Extrait du document:
______
Thématique : Justice/sécurité

Date : 24 juillet 2014

Type de contenu : Intervention

Mme Virginie Klès : 

Monsieur le président, madame la garde des sceaux, mes chers collègues, je rejoins notre collègue Yves Détraigne lorsqu’il salue le travail extrêmement important fourni par Jean-Pierre Michel. En revanche, je ne partage nullement ses conclusions, puisque j’approuve totalement les positions de notre rapporteur et le texte dans sa version amendée par la commission des lois.

Au mois de février 2004, un certain Monsieur B. a demandé un rendez-vous au maire de Châteaubourg que j’étais, afin de solliciter la possibilité d’utiliser des salles de sport. Lors de ce rendez-vous, qui a eu lieu une dizaine de jours plus tard, il m’a exposé les motifs de sa démarche. Il venait de sortir de prison après avoir purgé une peine d’environ deux ans à Nantes, sachant qu’il avait été transféré à Rennes quinze jours avant sa libération, car il a de la famille à Châteaubourg.

Ladite famille était d’ailleurs déjà connue des services sociaux, et le foyer, composé d’un couple vivant dans une promiscuité certaine, ne présentait pas vraiment les conditions de logement adaptées pour accueillir une personne de sexe masculin.

Aussi Monsieur B., qui avait été convaincu au cours de sa détention de l’importance de l’hygiène, souhaitait-il pouvoir utiliser les vestiaires des salles de sport, plutôt que de se laver devant sa belle-sœur dans la cuisine de son frère.

Lorsque je l’ai rencontré, sa situation s’était déjà dégradée en une dizaine de jours.

En effet, libéré de prison avec 200 euros en poche, et déterminé à s’en sortir, il avait commencé par s’inscrire dans une agence d’intérim, puis avait acheté un téléphone portable – il n’y a pas de téléphone chez son frère –, convaincu qu’il serait rapidement contacté par un employeur désireux de le recruter. En outre, comme il avait été sensibilisé en prison à l’importance de l’apparence extérieure, et notamment d’une bonne dentition, il était allé chez le dentiste. Et, après avoir payé la consultation, il s’était rendu compte qu’il n’avait plus d’argent.
______
Enregistrements:
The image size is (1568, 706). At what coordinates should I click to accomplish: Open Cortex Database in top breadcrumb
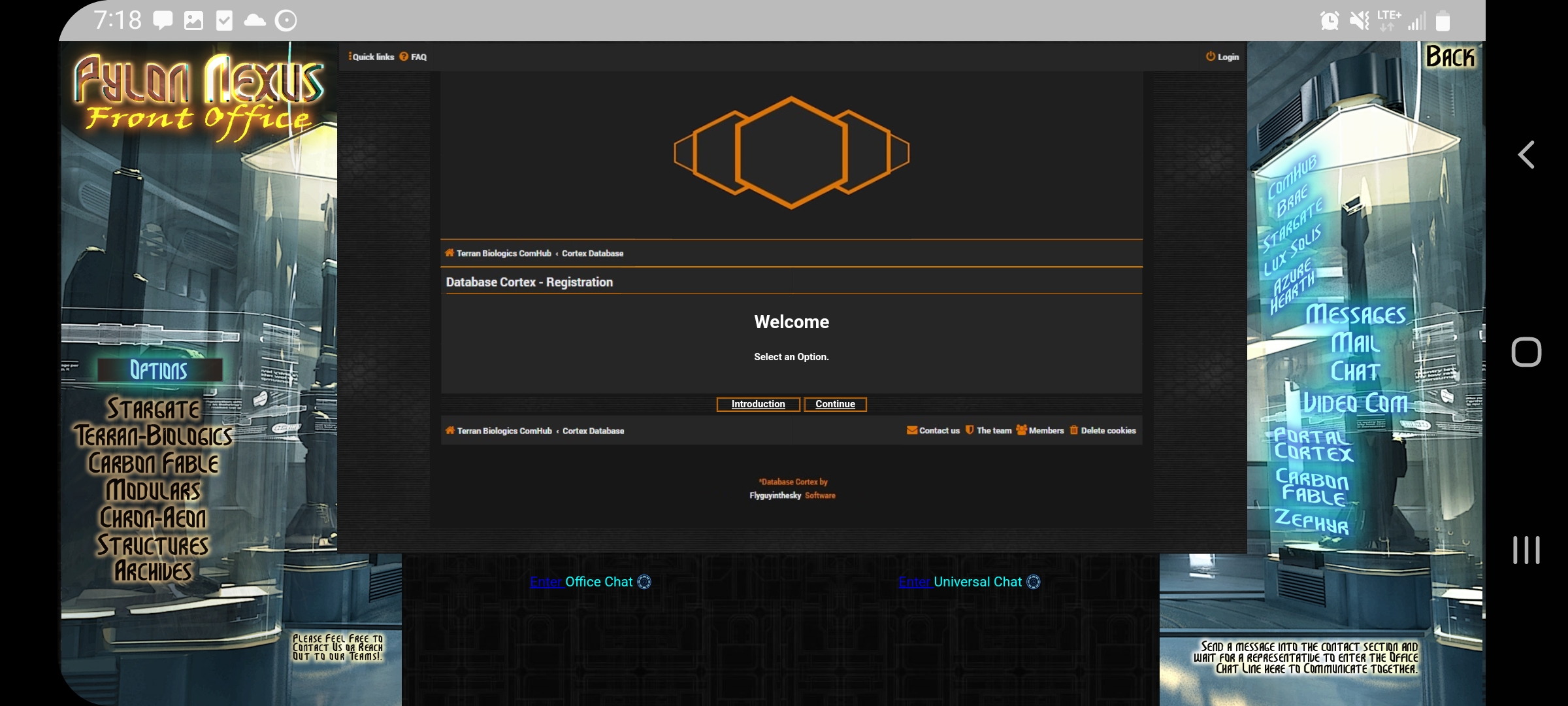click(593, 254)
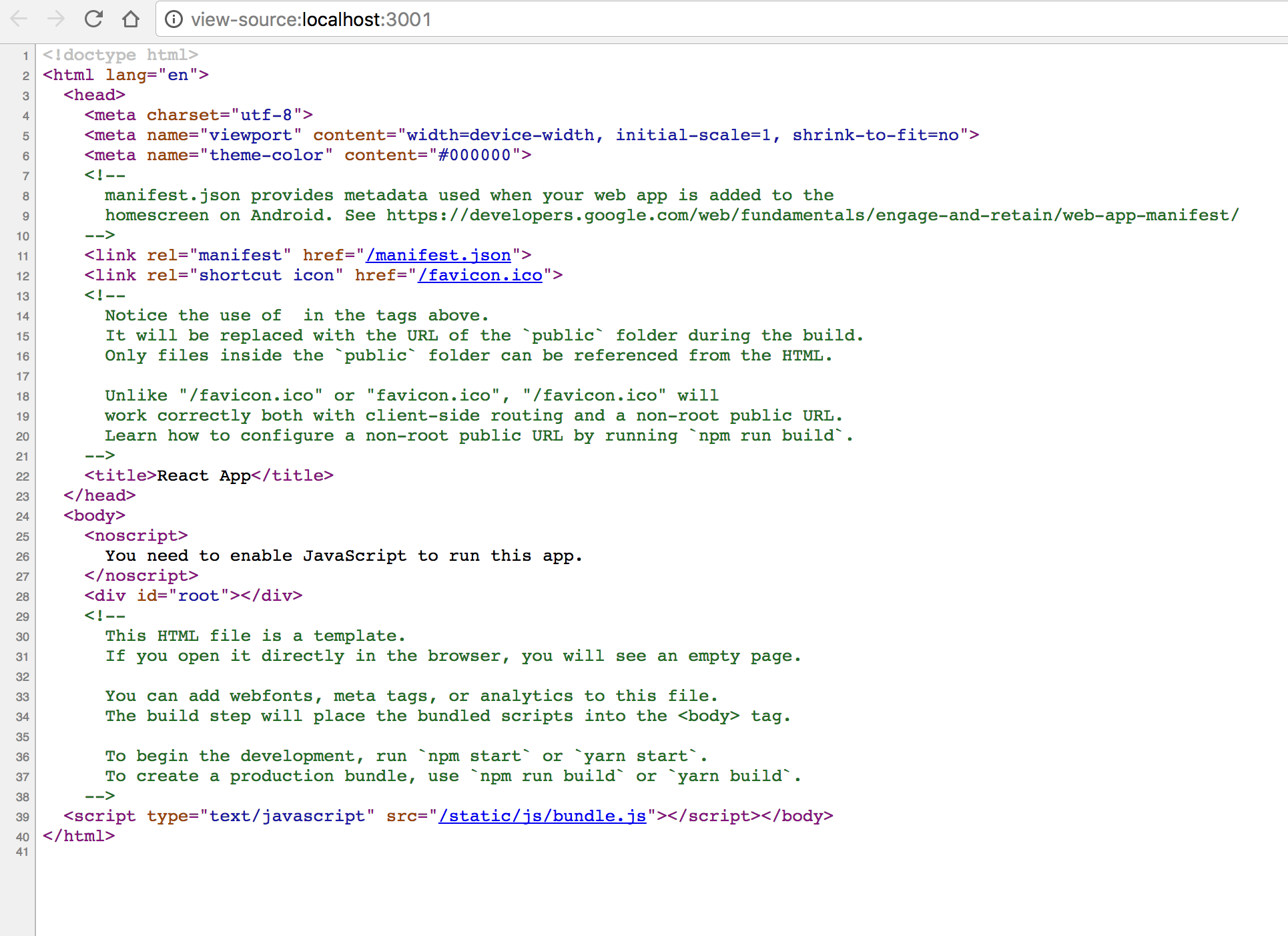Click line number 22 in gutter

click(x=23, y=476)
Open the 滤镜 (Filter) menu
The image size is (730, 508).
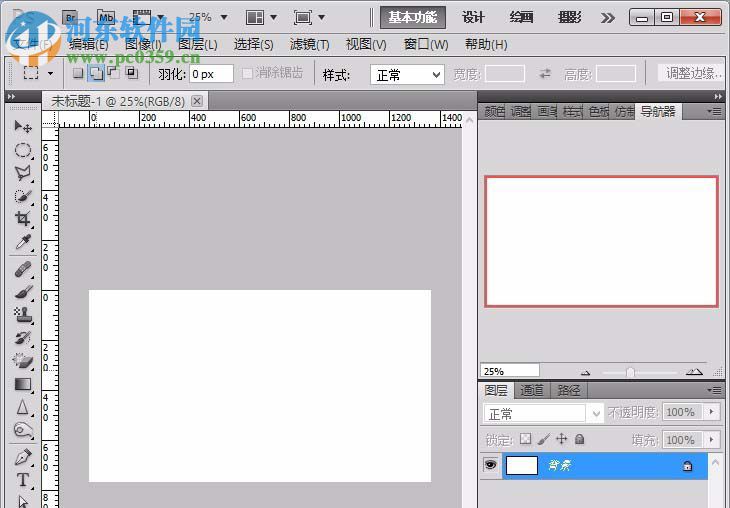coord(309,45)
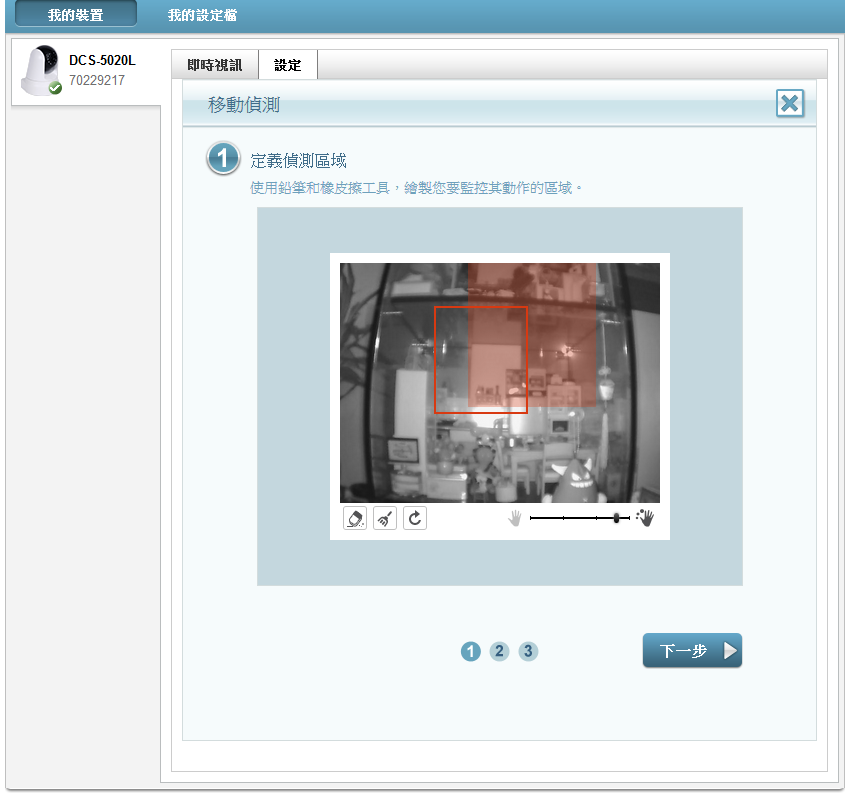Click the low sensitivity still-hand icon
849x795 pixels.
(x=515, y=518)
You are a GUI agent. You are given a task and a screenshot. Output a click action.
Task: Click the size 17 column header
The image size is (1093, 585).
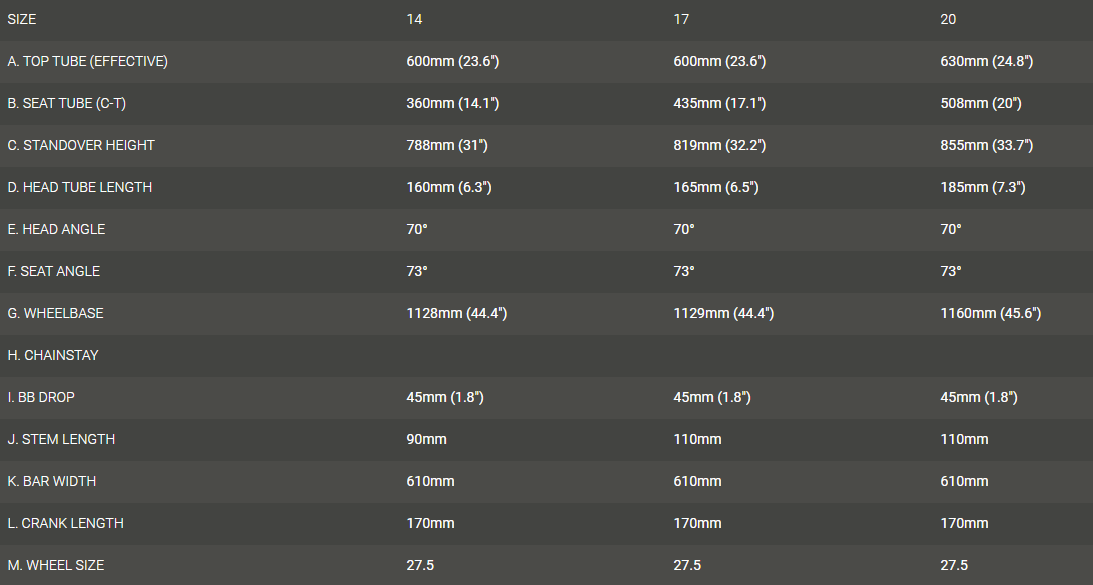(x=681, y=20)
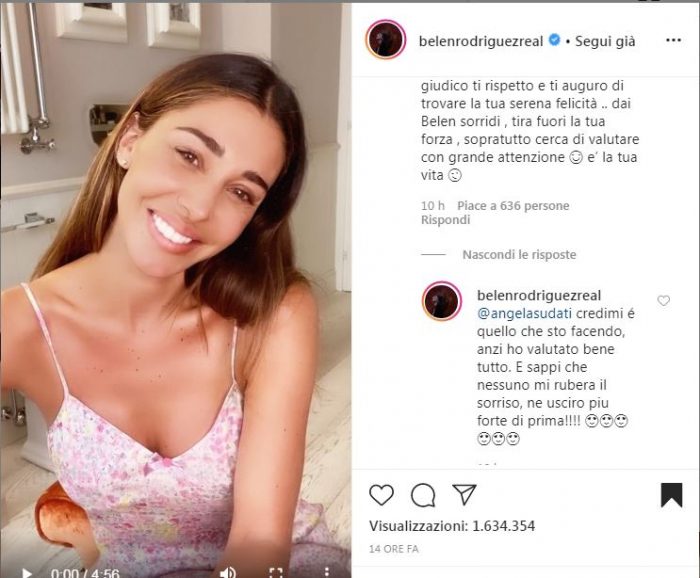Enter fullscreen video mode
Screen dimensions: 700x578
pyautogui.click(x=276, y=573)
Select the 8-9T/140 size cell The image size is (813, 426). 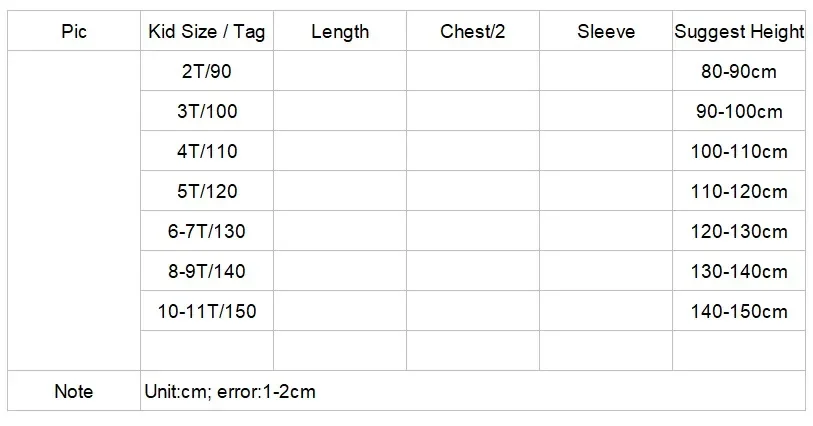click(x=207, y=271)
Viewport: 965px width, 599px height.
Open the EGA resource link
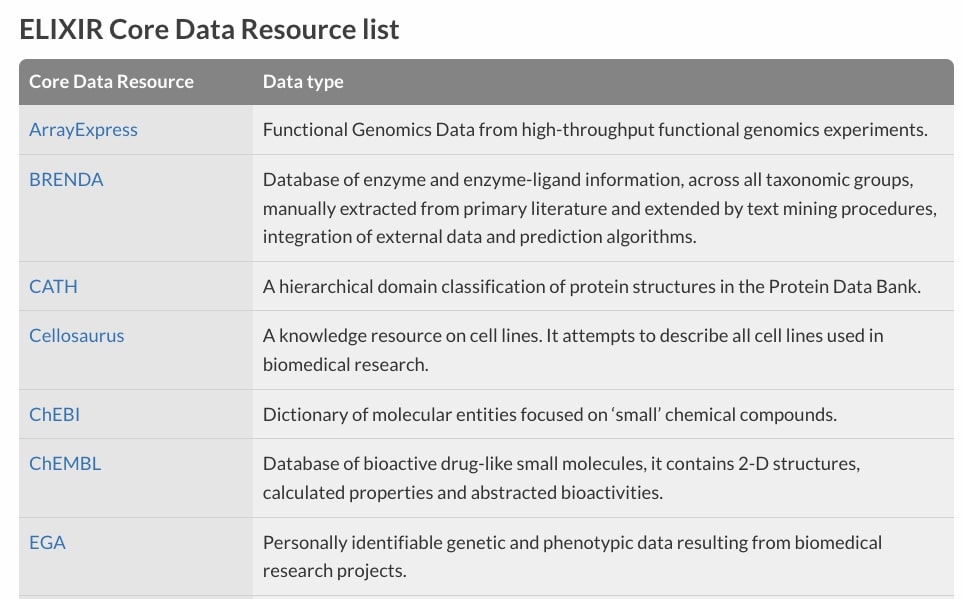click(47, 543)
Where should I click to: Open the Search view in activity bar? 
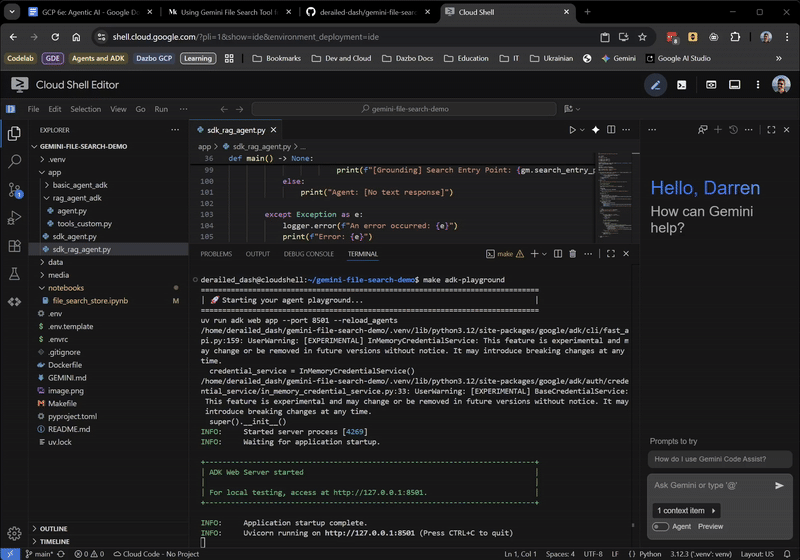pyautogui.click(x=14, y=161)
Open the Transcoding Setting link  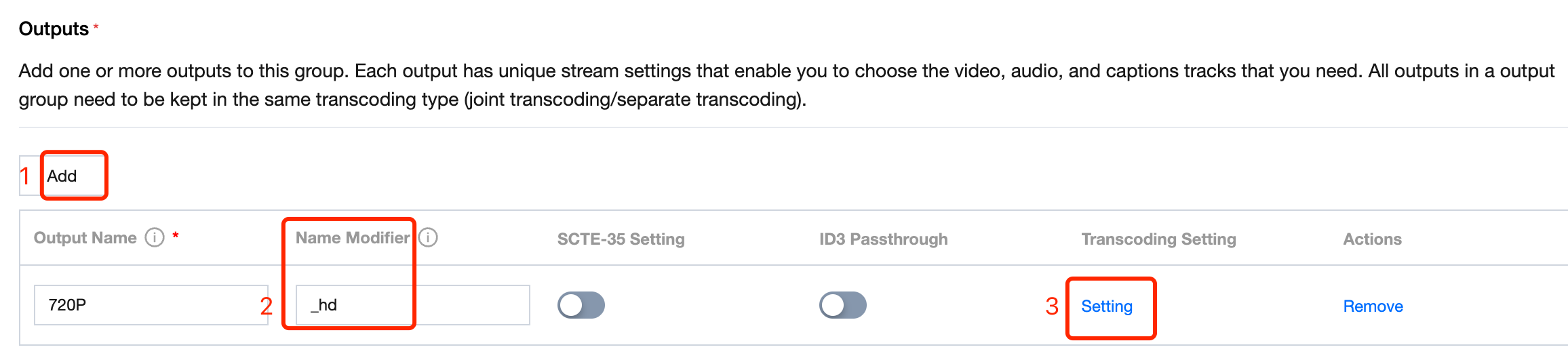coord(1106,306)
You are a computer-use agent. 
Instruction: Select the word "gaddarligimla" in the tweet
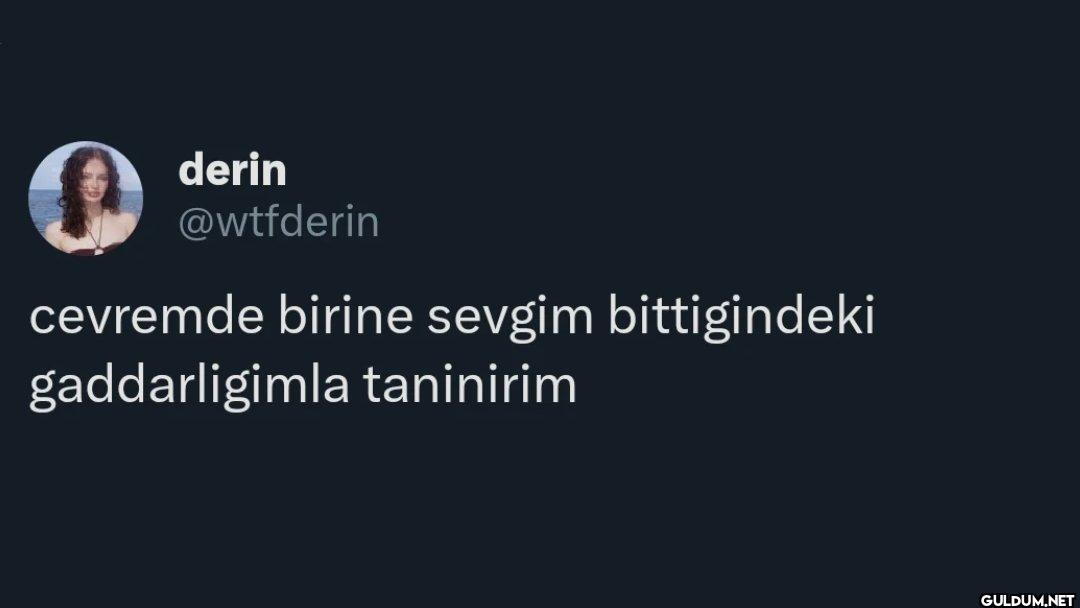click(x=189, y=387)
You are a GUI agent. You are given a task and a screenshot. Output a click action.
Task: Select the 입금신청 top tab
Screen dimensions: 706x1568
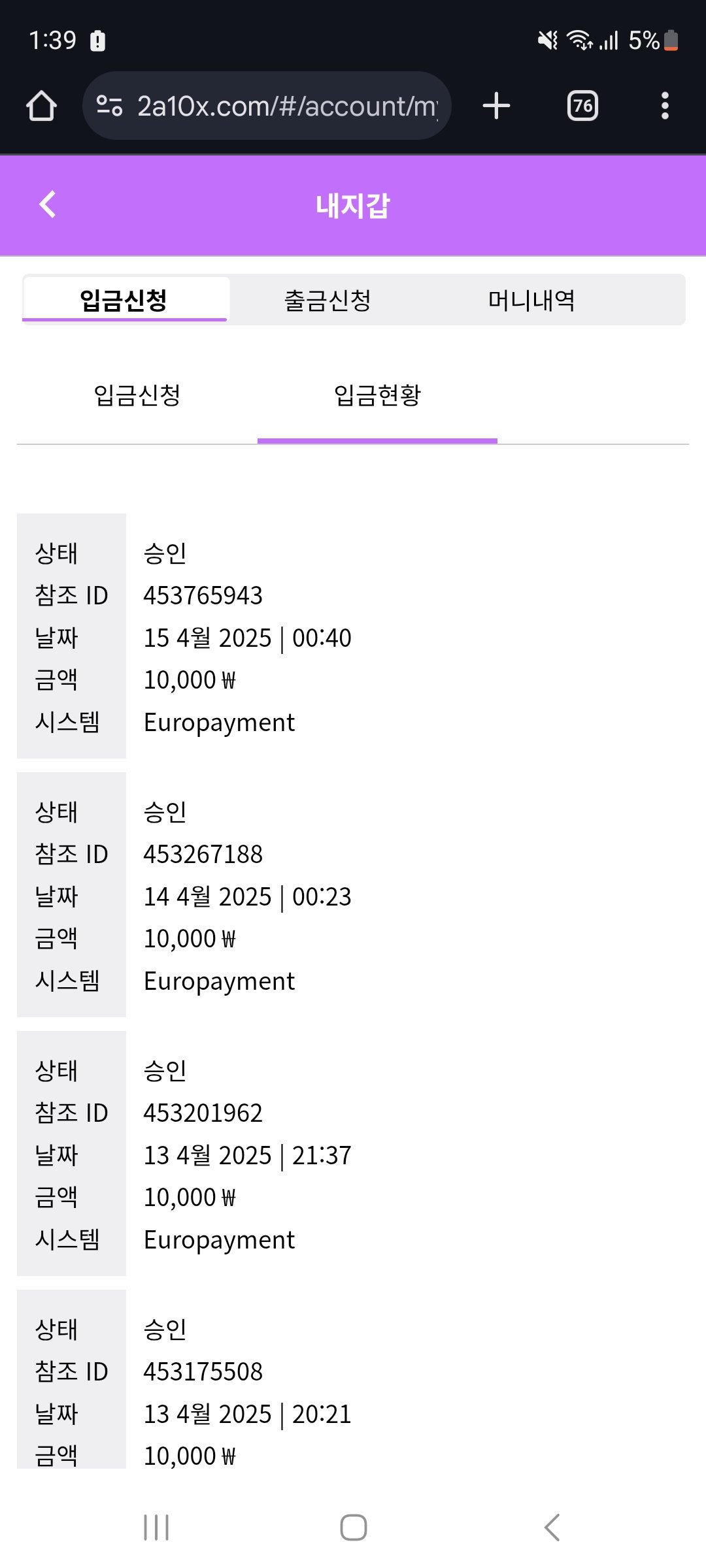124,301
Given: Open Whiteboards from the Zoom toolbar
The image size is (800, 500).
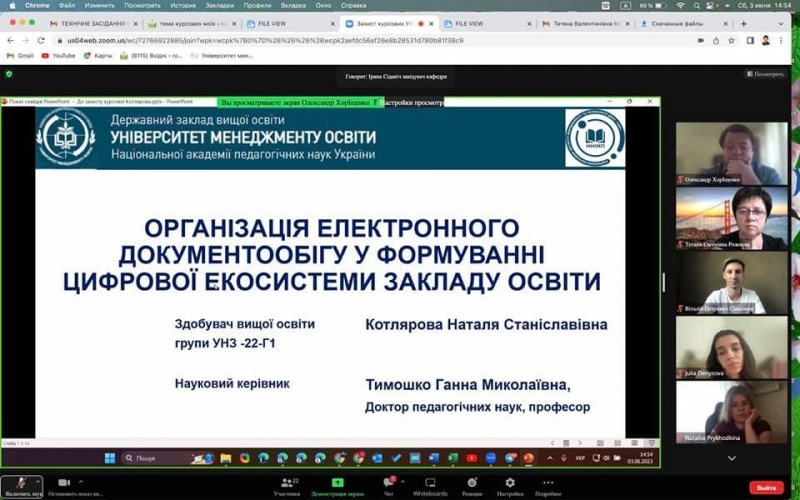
______
Tâches à réaliser:
[1] Dans l'extrait du document, avec quelle somme Monsieur B. a-t-il été libéré de prison ?
[2] Poursuivez l'extrait du document sur le parcours de Monsieur B. après sa dernière phrase.

Résultats des tâches:
[1] 200 euros.

[2]
Il avait alors décidé de solliciter sa tutrice. Mais, comme cette dernière habite à Nantes, elle ne pouvait lui fournir d’argent que par virement. Et Monsieur B. ne pouvait pas ouvrir de compte bancaire, puisque sa carte d’identité était périmée !

Sa seule possibilité était donc de se rendre jusqu’à Nantes. Sauf qu’il n’avait plus assez d’argent pour acheter un billet de train. Il a donc voyagé sans payer et s’est vu infliger une amende par le contrôleur. En plus, comme il n’avait pas téléphoné avant de venir, une fois arrivé sur place, il s’est rendu compte que sa tutrice n’était pas là. Il est donc revenu à Châteaubourg en train, là encore sans payer, ce qui lui a valu une deuxième amende. Ayant absolument besoin d’argent, ne serait-ce que pour se nourrir ou s’habiller, il est retourné à Nantes dans les mêmes conditions, et s’est encore fait contrôler. Au total, quand je l’ai rencontré, il devait payer six amendes de cinquante-quatre euros chacune, correspondant à trois allers-retours entre Châteaubourg et Nantes. Cela commençait à faire beaucoup.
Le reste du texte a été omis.